**Instructions for the task**
Transcribe nothing but the lines from the one with "Given: Skip forward 10 entries in list" to the end of the entries, both included, keeping each exact and leaving every picture out.

**Provided data**
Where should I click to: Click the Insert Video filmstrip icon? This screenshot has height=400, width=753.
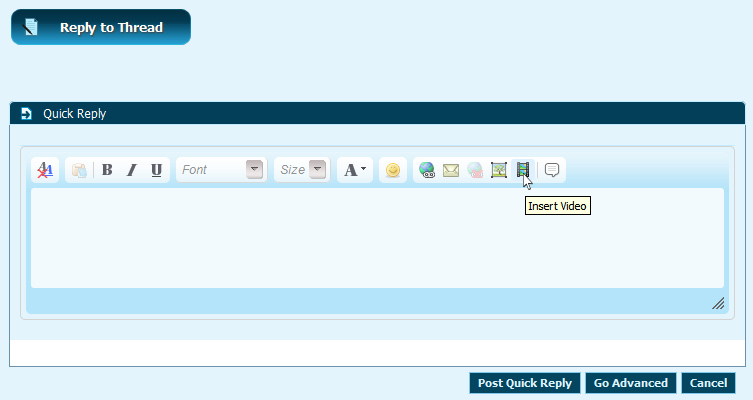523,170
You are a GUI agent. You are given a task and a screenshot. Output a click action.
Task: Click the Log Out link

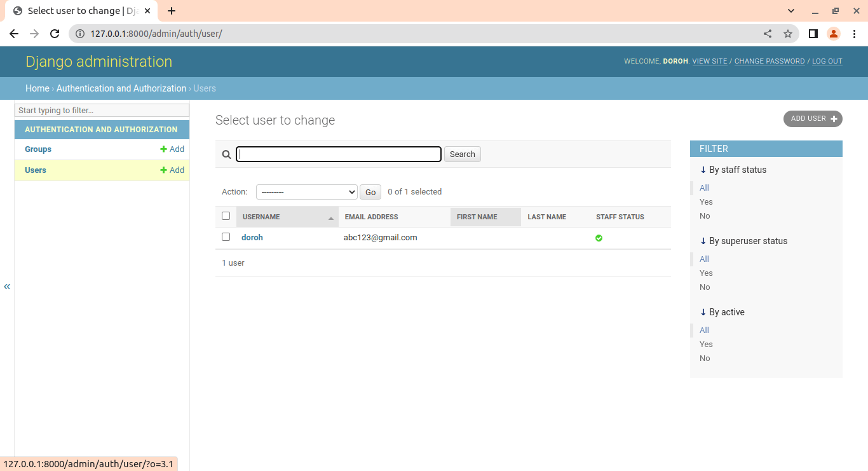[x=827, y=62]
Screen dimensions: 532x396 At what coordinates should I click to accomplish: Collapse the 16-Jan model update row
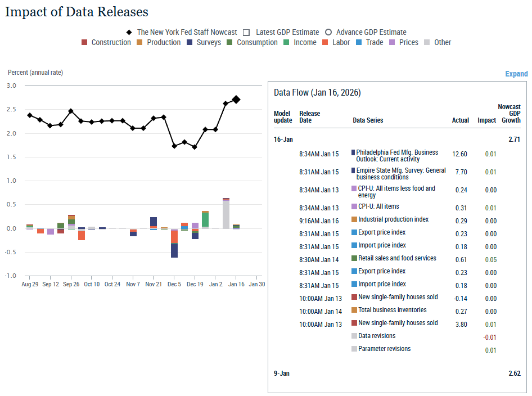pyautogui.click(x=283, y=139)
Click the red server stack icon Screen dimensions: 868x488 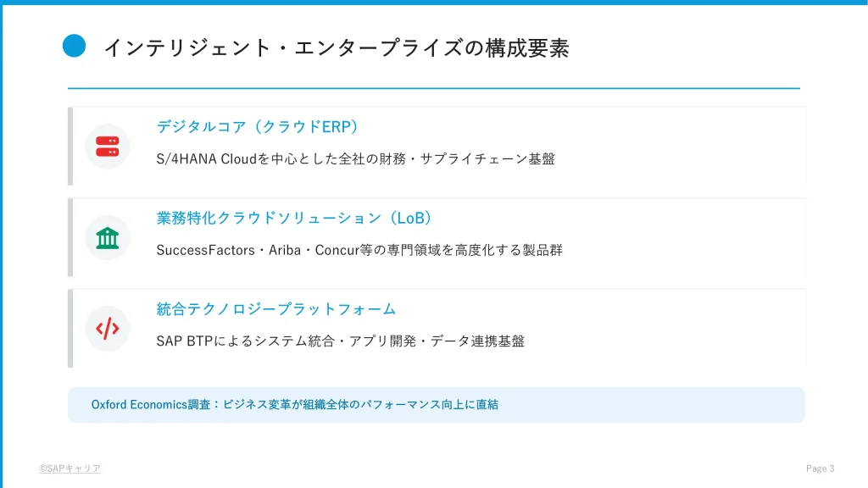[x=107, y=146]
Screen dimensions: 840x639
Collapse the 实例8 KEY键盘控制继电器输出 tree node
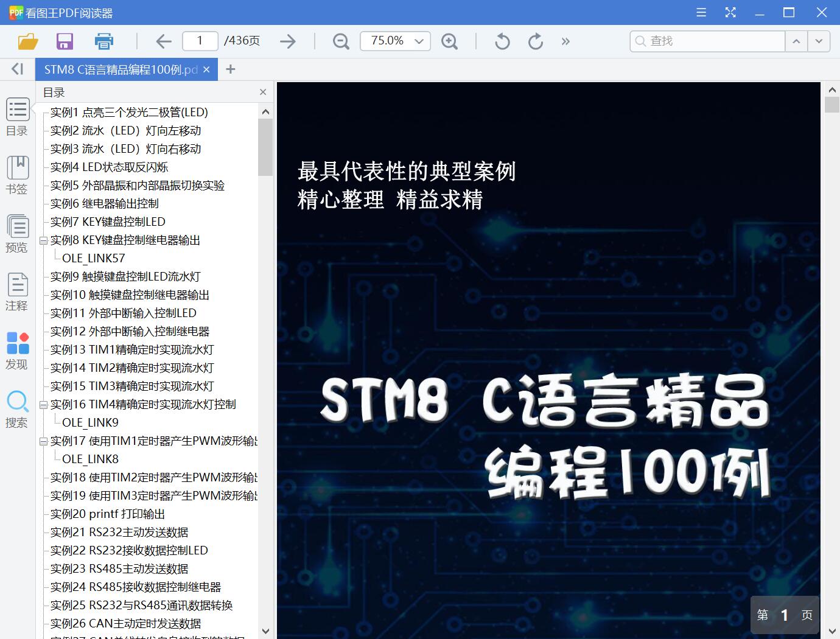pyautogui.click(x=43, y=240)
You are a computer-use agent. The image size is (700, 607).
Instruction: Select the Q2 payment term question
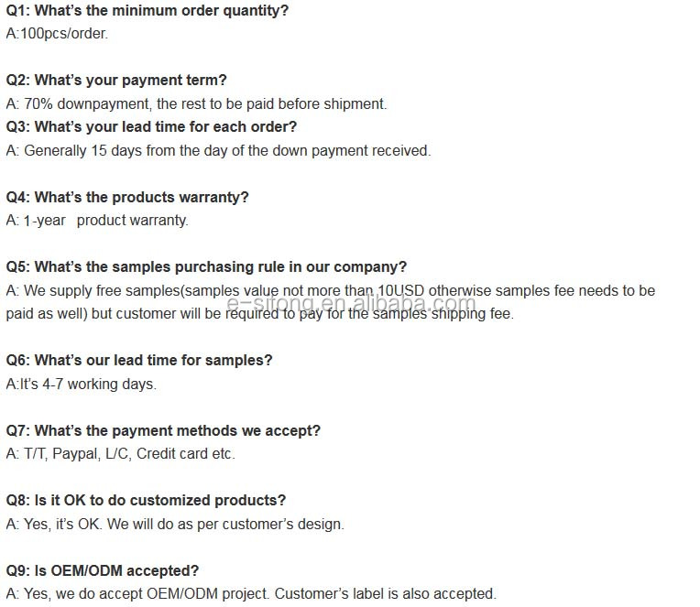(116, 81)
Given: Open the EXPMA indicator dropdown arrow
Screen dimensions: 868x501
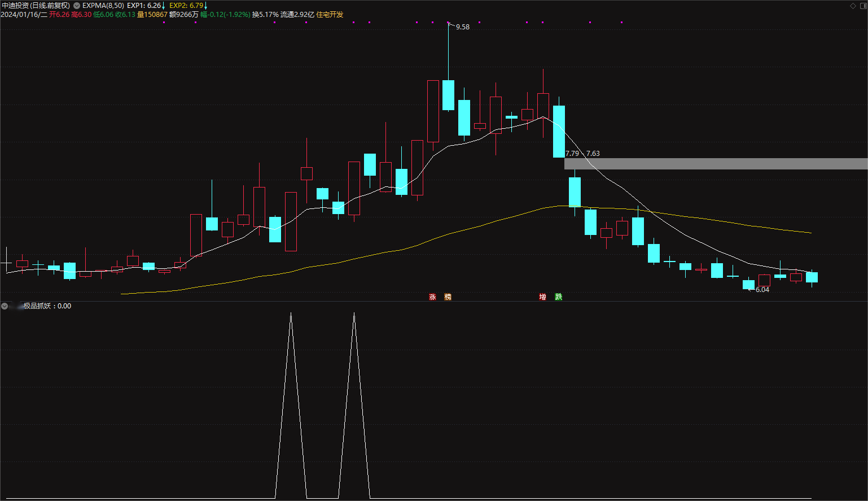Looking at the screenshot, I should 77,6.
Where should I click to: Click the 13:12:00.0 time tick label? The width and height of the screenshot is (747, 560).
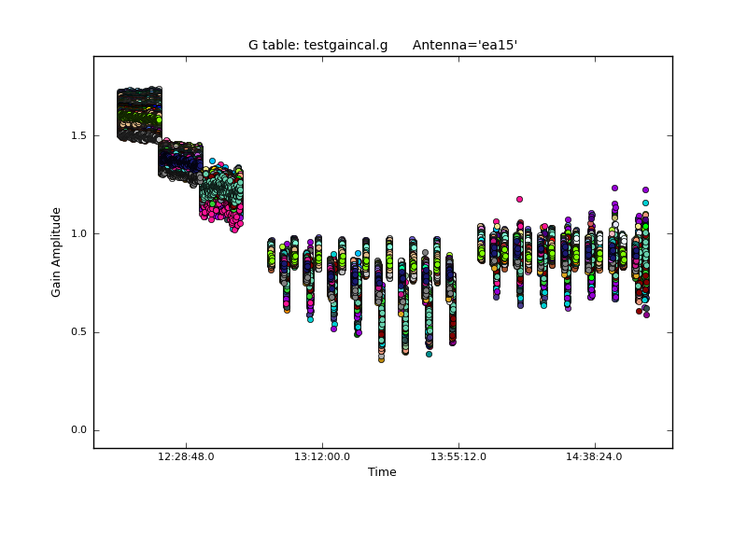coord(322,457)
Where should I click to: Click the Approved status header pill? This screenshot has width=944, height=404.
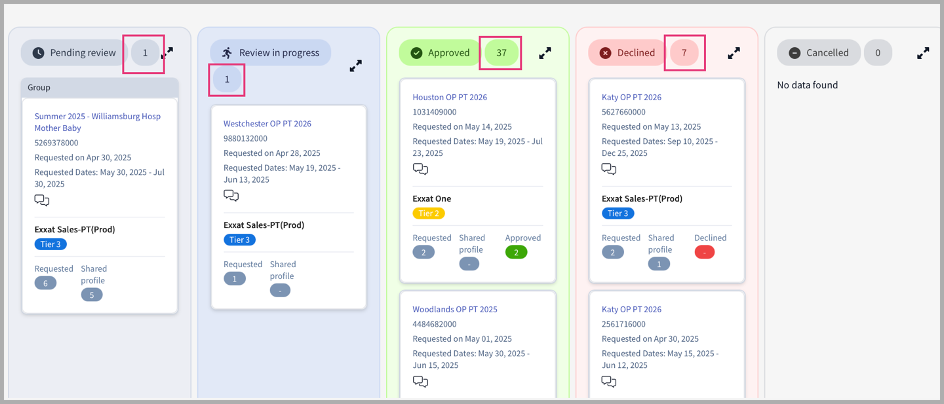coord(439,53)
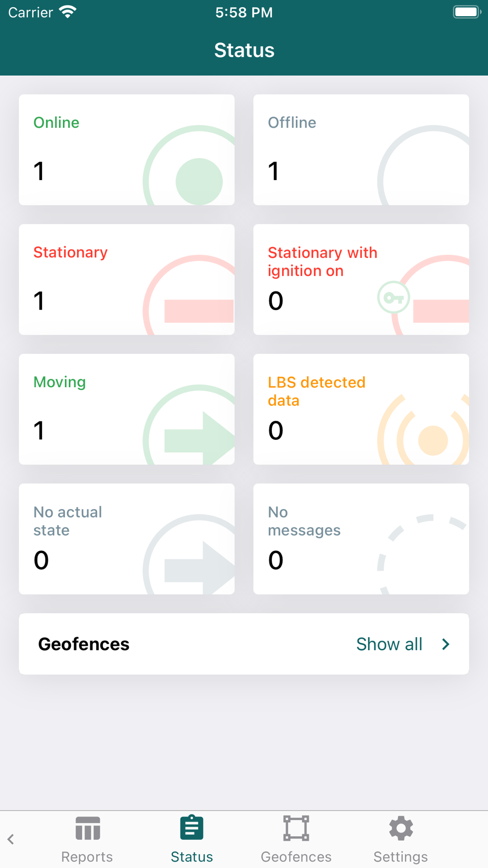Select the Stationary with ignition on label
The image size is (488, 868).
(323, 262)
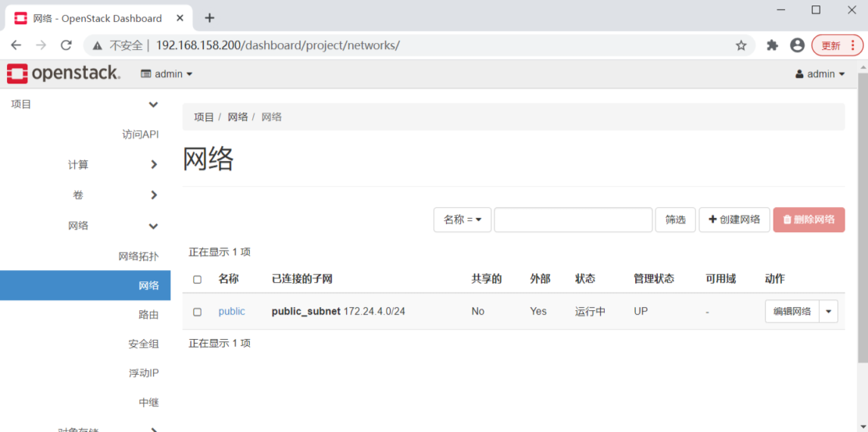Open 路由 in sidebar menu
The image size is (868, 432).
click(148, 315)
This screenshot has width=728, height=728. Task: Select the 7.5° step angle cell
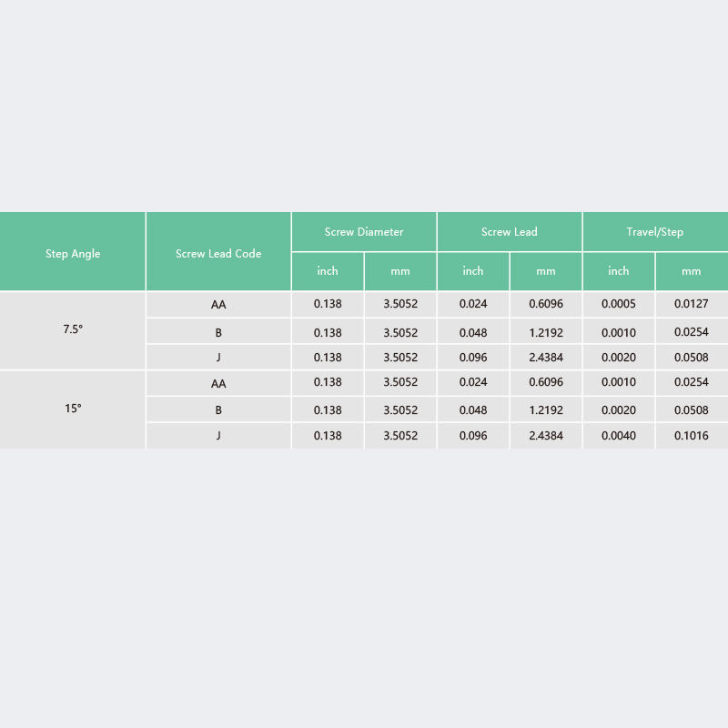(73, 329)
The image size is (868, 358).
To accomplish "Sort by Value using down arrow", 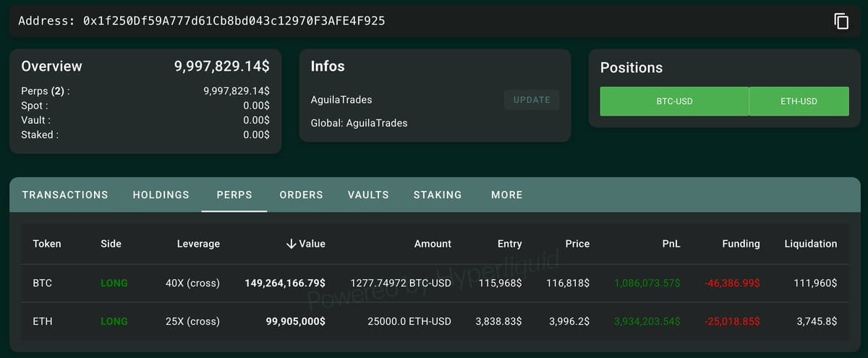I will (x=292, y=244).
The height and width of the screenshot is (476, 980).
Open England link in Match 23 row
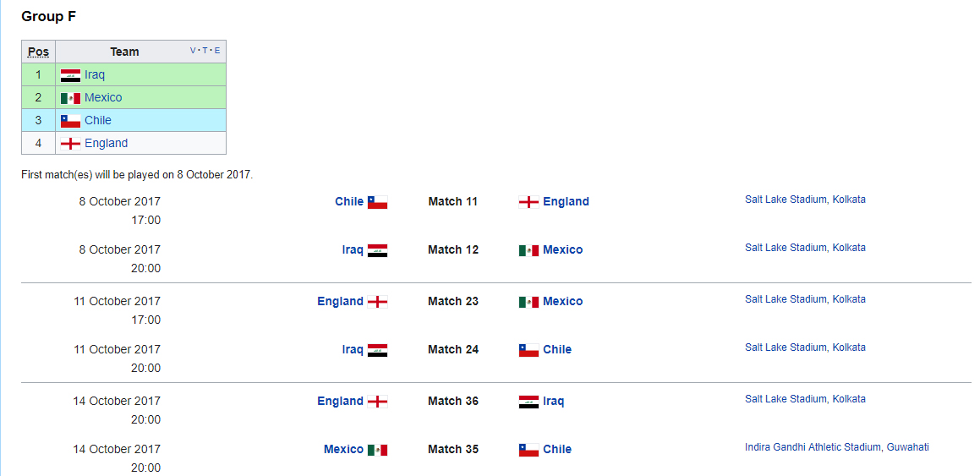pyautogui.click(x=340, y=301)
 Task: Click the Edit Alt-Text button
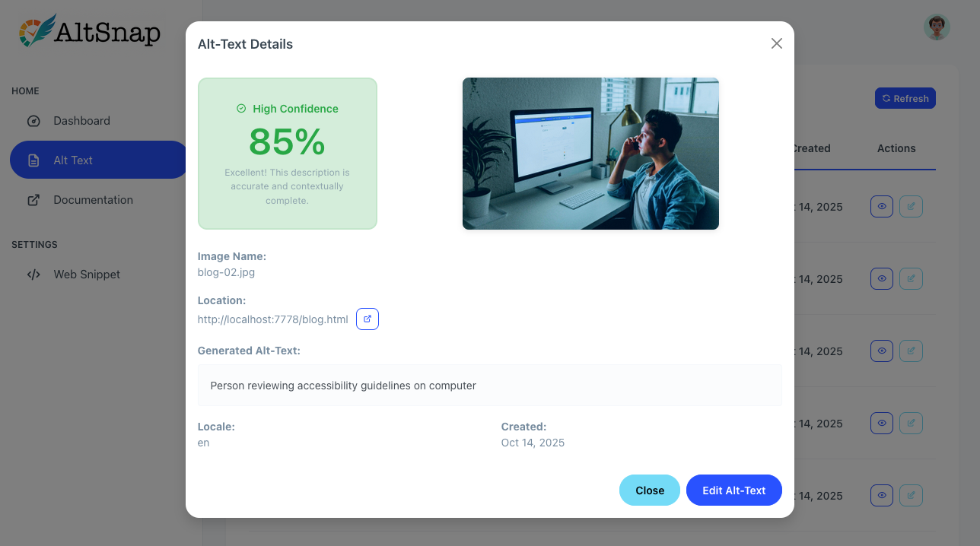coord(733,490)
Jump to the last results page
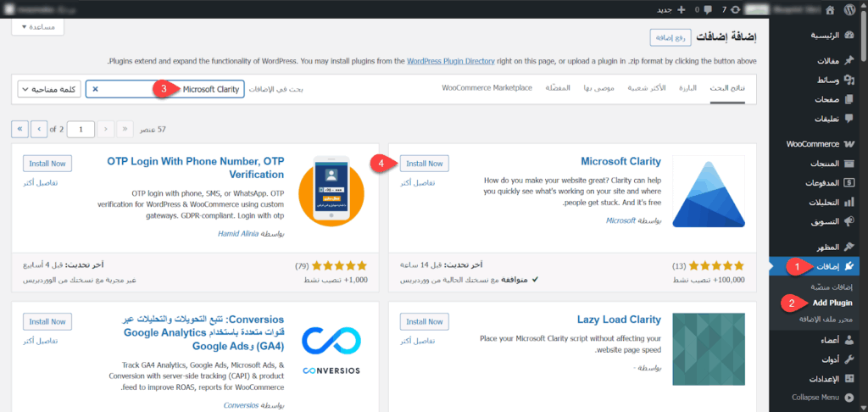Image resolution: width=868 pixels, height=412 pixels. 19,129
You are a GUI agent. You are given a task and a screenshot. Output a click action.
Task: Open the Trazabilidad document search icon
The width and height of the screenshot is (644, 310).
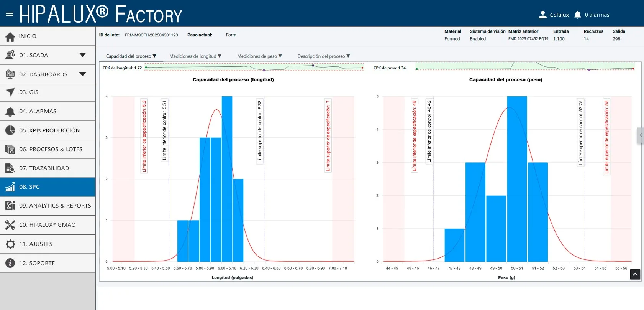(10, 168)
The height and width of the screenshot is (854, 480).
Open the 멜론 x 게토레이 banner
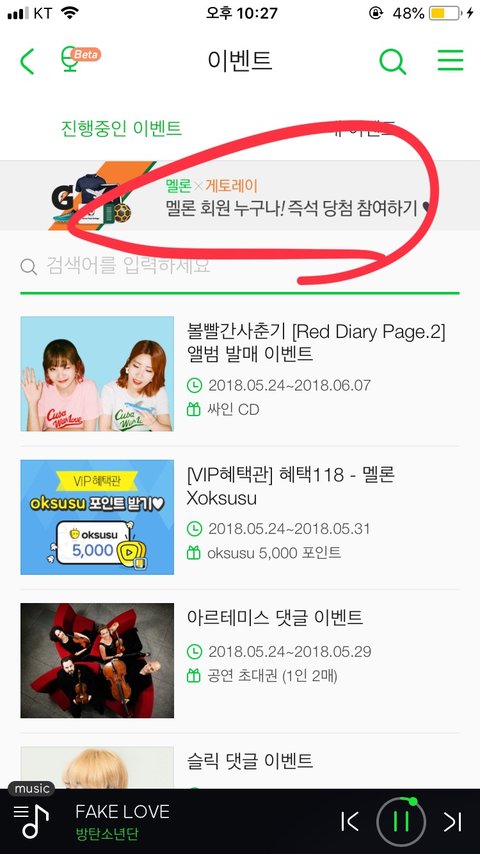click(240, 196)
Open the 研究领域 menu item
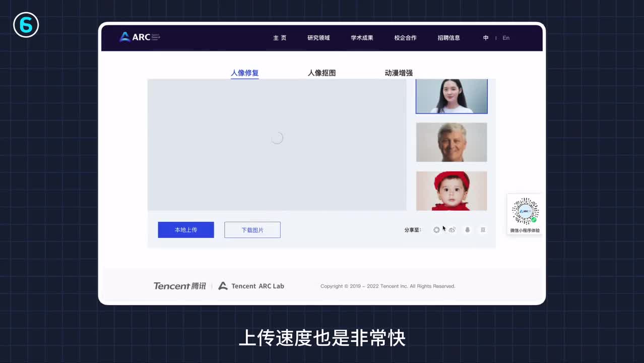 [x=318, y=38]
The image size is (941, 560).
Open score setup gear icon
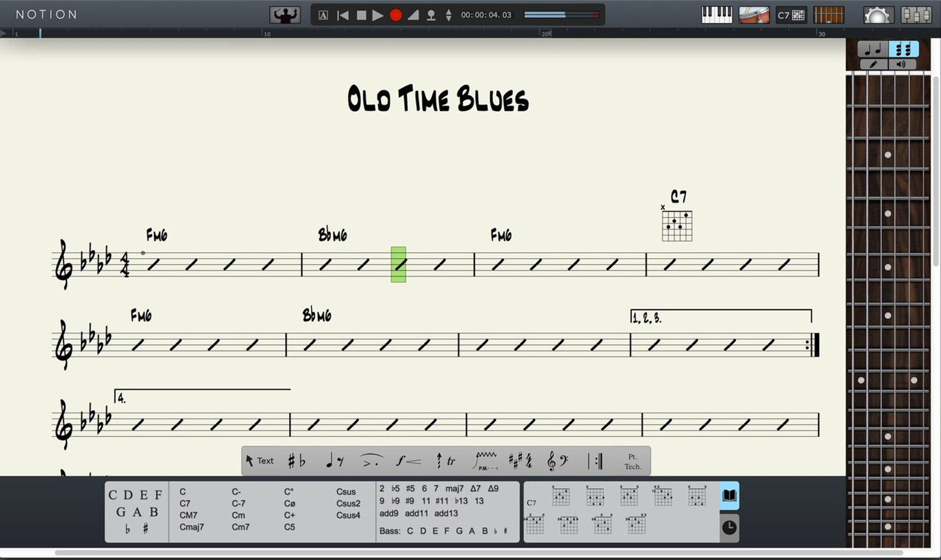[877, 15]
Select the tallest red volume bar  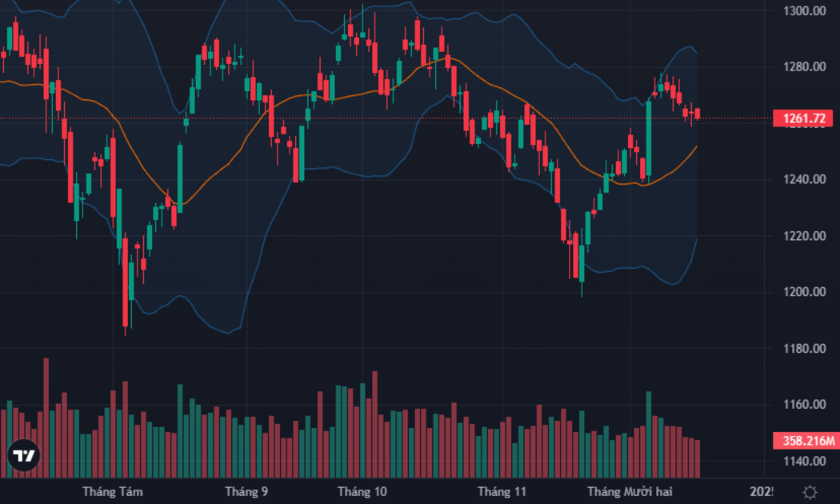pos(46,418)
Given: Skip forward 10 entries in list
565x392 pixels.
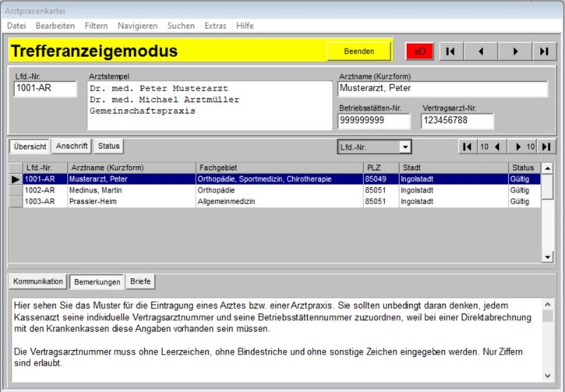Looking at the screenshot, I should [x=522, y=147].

**Exercise result**
Given: Skip forward 10 entries in list
565x392 pixels.
Looking at the screenshot, I should [x=522, y=147].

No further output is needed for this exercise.